Bit addressing
Posted: 2022-05-12, 13:18:06
Hello, I was wondering whether FowardCom should let bits be the smallest addressable unit rather than bytes. I don't know the hardware or ISA implications, but I thought it could improve space and performance for software in a lot of scenarios. Yes, it would reduce the maximum addressable space by a factor of 8, limiting byte addresses to 61 bits, but who is ever going to need more than 288230 terabytes of addressable space on a single machine? For reference, current x86_64 machines only allow 48 bits worth of addressable bytes (I read on Wikipedia that current CPUs error if the upper 16 bits are not the same as the 17th bit). On historic machines, bit addressing would have severely limited addressable space, but with 64 bit pointers I'd think there's plenty of room. Was bit addressing never considered only because pointers used to be too small?
Some advantages I can think of:
Some advantages I can think of:
- Booleans could take only 1 bit of space (if not padded, obviously).
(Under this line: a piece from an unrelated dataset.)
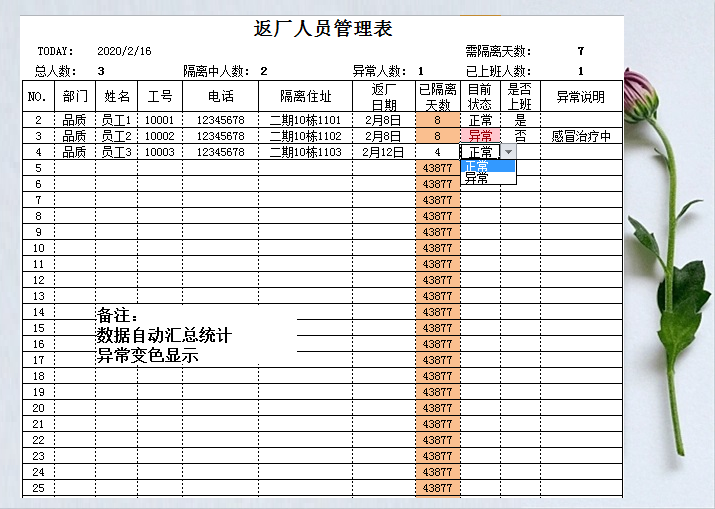Viewport: 715px width, 509px height.
Task: Click the 工号 cell containing 10003
Action: point(159,152)
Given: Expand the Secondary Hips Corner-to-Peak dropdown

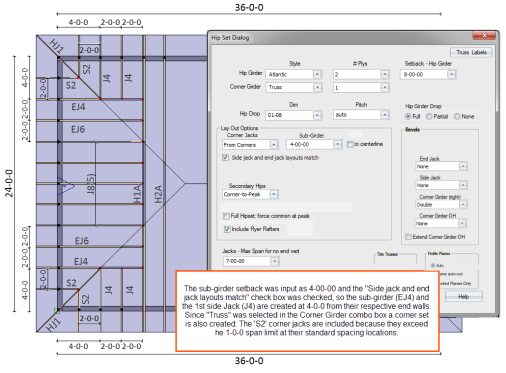Looking at the screenshot, I should [274, 194].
Of course, this is already doable for some cases with bit tricks but bools are typically bytes just because current computers happen to use byte addressing. Bit addressing would significantly reduce friction in this area. (Stack space, arrays of bools, etc.)
- Many bitwise operations could be eliminated/optimized, since extracting or changing a bit would not necessitate operating on bytes.
- Succinct data structures could (presumably) be significantly faster. Ironically, this would eliminate the need for many (mostly static) pointer-based structures. The succinct renaissance could be upon us. Here's a paper explaining the basic idea and the fundamental operations these structures rely on: http://www.eecs.tufts.edu/~aloupis/comp ... actice.pdf
- Maybe FowardCom could directly support the 5 fundamental operations as instructions on the hardware?
- If data and code gets smaller by any of the above benefits, that's better for caches, improving execution speed overall.
- Code written for byte addressable hardware could still work. Either all relevant operations could be shifted 3 positions, or the compiler could insert bitshifts before and after a pointer is modified, or maybe the uppermost 3 bits of a pointer would be used to specify bit positions, rather than the lowest 3? If x86 pointers are taken as a reference, maybe the 3 uppermost bits would be inverted if the 17th bit is set? I'm just throwing out ideas, not sure which of these would be most appropriate, but I'm hoping it's the simplest one. Another idea: Might it be useful to express pointers with a decimal point, and allow 3 bits after the decimal point to specify the bit position?